**DATA IN THIS EXERCISE:**
┌──

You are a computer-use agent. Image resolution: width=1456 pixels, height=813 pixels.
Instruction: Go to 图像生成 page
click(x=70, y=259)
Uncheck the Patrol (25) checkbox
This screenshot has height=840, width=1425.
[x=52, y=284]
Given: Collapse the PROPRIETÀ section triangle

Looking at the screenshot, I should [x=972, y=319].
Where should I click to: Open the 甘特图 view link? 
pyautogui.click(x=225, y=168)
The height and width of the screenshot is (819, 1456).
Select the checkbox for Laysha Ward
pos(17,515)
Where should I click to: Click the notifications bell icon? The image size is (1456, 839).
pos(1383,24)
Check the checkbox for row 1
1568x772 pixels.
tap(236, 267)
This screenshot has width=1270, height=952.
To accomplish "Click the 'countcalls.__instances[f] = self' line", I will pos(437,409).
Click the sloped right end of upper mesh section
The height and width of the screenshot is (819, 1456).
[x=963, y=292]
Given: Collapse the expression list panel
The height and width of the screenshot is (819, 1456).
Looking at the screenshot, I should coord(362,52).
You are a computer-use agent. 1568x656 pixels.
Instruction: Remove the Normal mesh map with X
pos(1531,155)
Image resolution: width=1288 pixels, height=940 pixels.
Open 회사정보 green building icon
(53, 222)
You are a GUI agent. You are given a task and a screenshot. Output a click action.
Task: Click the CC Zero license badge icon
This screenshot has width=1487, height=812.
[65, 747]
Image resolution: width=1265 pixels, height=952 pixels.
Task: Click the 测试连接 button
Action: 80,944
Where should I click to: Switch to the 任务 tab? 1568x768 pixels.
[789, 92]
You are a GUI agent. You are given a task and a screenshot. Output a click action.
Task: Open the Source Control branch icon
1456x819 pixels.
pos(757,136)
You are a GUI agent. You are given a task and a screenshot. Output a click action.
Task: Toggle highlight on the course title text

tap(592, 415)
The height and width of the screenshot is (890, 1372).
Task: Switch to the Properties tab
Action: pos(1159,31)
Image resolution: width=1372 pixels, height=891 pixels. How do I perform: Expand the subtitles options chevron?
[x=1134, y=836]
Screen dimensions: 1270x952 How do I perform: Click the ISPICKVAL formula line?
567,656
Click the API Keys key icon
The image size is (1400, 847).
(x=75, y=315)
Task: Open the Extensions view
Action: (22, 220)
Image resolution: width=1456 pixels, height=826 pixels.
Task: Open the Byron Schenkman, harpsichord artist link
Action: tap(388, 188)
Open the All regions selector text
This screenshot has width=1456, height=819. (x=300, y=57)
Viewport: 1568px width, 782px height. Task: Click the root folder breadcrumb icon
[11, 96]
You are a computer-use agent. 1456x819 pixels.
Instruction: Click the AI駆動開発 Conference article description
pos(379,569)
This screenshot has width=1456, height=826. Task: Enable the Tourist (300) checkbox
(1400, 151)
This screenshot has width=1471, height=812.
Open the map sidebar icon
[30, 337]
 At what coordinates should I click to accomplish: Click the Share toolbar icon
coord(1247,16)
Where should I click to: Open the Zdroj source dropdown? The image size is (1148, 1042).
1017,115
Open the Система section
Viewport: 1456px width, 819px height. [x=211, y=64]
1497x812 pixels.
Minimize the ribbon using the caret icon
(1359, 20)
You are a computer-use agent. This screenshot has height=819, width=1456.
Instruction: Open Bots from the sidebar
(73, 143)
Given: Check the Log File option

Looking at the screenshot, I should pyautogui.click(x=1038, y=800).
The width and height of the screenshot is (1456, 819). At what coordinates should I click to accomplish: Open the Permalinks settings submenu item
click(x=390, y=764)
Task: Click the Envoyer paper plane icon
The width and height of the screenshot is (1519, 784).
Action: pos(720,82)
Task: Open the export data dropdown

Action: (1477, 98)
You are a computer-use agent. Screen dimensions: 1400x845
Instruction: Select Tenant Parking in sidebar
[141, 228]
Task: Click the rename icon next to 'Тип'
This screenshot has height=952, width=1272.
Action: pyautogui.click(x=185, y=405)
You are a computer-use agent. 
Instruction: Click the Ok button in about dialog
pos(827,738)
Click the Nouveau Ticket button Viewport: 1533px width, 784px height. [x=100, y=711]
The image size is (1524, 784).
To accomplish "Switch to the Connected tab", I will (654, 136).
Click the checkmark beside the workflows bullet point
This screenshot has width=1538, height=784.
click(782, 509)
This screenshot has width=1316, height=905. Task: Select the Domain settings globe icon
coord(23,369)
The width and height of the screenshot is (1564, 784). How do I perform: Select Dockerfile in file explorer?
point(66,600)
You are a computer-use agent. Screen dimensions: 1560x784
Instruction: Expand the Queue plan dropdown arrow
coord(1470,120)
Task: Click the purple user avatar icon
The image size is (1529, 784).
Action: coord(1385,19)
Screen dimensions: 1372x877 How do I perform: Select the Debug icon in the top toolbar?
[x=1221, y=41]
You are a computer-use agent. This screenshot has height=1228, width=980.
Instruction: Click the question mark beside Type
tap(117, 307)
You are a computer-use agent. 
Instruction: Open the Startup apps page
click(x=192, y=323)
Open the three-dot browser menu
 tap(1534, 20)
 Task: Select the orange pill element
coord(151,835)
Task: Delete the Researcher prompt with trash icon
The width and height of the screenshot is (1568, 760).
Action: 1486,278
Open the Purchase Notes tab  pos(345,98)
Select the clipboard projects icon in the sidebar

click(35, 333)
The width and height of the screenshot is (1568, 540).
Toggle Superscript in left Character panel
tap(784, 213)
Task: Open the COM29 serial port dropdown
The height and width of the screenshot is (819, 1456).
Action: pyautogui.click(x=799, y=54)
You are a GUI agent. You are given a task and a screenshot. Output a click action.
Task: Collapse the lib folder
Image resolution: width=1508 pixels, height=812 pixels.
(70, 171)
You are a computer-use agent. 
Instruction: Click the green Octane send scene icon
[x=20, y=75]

└──

**WHAT THE EXERCISE ASKS:**
All that belongs in your answer is the stretch of entries above from the line with "Image resolution: width=1288" through the line with "Click the API Keys key icon", printed exactly.

**ANSWER SECTION:**
Image resolution: width=1288 pixels, height=940 pixels.
Open 회사정보 green building icon
(53, 222)
You are a GUI agent. You are given a task and a screenshot. Output a click action.
Task: Click the CC Zero license badge icon
This screenshot has width=1487, height=812.
[65, 747]
Image resolution: width=1265 pixels, height=952 pixels.
Task: Click the 测试连接 button
Action: 80,944
Where should I click to: Switch to the 任务 tab? 1568x768 pixels.
[789, 92]
You are a GUI agent. You are given a task and a screenshot. Output a click action.
Task: Open the Source Control branch icon
1456x819 pixels.
pos(757,136)
You are a GUI agent. You are given a task and a screenshot. Output a click action.
Task: Toggle highlight on the course title text

tap(592, 415)
The height and width of the screenshot is (890, 1372).
Task: Switch to the Properties tab
Action: pos(1159,31)
Image resolution: width=1372 pixels, height=891 pixels. How do I perform: Expand the subtitles options chevron?
[x=1134, y=836]
Screen dimensions: 1270x952 How do I perform: Click the ISPICKVAL formula line?
567,656
Click the API Keys key icon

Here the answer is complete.